Subsidize: another ecosystem tactic is to subsidize the actors for whom it’s otherwise not worth or too expensive to join. When Amazon launched its Kindle and digital books business, publishers resisted. Even though the prospects of a new channel were attractive, the economics didn’t add up. Indeed, a 50% margin on a digital book sold at USD 9.99 was much lower than on a printed book sold at UD 25 or 30. Amazon made the decision to forego their part of the profit and pass it on to publishers. The benefit of leading the digital books revolution and connecting it to other businesses in its portfolio was greater than the immediacy of making profit.
Take-away: thinking only about one’s interests is too narrow a strategy in the ecosystem game. Helping important stakeholders succeed is just as critical.
Long and short-term thinking
Most of these things are not your business-as-usual strategy. They require a different outlook, a different sense of responsibility, and they also require a different time horizon. Indeed an ecosystem gets transformed over a ten to fifteen-year period. This kind of long-term thinking can appear a luxury for most CEOs in today’s environment of quarterly performance reports. Ecosystem leaders deal with it by holding their societal vision loosely in their minds while taking a very pragmatic approach to get there.
Consider how far Tesla has come on its plan to facilitate the transition towards an electric economy. And then consider the path the team has taken to get there. Partly it has been about navigating the ups and downs inherent in the journey, but partly it has been intentional, as is clear in Elon Musk’s own words, written all the way back in 2006:
“In short, the master plan is:
Build sports car
Use that money to build an affordable car
Use that money to build an even more affordable car
While doing above, also provide zero emission electric power generation options
Don't tell anyone.”
The promise of the ecosystem approach is one of aligning the practice of innovation with the level at which societal change needs to happen. It’s time to encourage more leaders to put on their Mayor’s hat and get on with the business of visionary transformation.

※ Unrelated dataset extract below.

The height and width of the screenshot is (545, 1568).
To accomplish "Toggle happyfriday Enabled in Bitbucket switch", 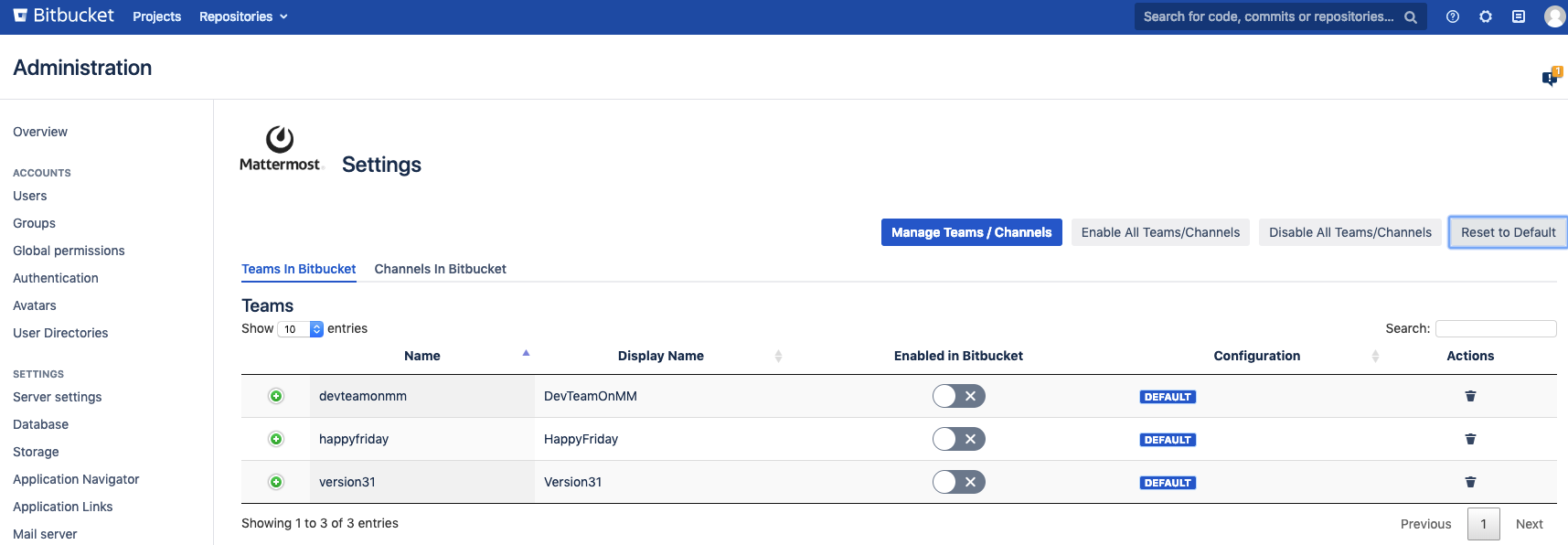I will tap(958, 439).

1 The Open Handset Alliance is a consortium of 84 companies who came together to develop open standards for mobile services, with the open-source Android platform being their chief achievement. The Alliance, largely led by Google (Alphabet Inc), was a response to iOS, Apple’s own mobile operating system. This is an example where the kind of infrastructure needed to support the functioning of the ecosystem is not physical or digital, but a set of rules, agreements and a legal structure to operate the collaboration.